I'll bet you've heard of SAD before.  It's that type of depression that makes a lot of sense to nearly everyone.  After all, the long, dark winter months can wear on a person, even if you don't actually have Seasonal Affective Disorder.  But have you heard of another form of SAD before?  The kind that makes people miserable during what is (for most people) the best time of the year?

Summer SAD is more common than you may think.  According to an article in the May, 2001 issue of Prevention, SAD expert Norman E. Rosenthal, MD, it occurs more in the South than in the North and is probably increasing due, "to global warming."  "We don't know what causes summer SAD; it could be the increased light or the heat," Dr. Rosenthal said to Prevention's reporter.  

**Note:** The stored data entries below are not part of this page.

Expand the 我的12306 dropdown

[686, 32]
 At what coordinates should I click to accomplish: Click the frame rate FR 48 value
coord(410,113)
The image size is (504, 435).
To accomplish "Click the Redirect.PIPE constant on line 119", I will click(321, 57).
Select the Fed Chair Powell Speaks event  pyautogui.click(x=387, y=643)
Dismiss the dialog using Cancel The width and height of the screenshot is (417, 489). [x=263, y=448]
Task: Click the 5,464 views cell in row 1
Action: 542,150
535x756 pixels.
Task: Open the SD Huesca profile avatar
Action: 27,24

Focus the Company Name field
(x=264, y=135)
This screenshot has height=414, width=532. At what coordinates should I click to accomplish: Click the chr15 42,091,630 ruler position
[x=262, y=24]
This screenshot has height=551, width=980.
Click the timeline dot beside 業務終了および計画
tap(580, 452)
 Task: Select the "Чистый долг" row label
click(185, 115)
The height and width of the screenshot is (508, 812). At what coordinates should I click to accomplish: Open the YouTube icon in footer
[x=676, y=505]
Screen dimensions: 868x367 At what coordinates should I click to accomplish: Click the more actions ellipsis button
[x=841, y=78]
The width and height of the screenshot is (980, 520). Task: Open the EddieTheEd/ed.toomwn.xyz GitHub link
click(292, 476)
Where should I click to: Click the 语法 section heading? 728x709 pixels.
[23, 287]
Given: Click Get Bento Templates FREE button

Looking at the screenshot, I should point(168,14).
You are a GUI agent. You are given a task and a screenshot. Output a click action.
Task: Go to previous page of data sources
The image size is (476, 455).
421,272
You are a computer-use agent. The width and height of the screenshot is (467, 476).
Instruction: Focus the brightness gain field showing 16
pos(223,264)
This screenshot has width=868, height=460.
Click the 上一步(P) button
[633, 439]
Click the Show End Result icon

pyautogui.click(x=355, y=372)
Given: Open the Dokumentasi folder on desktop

The symptoms of summer SAD include:

  • Depressive symptoms similar to winter SAD
  • Agitation
  • Sleep disturbances
  • Disinterest in food

What you do if you think you have summer SAD?

  • See your doctor.  Antidepressants can help.  
  • Lower the shades.
  • Turn up the air-conditioning and keep yourself cool.
  • Get your thyroid levels checked.  Prevention reports that there might be a correlation between low thyroid function and summer SAD.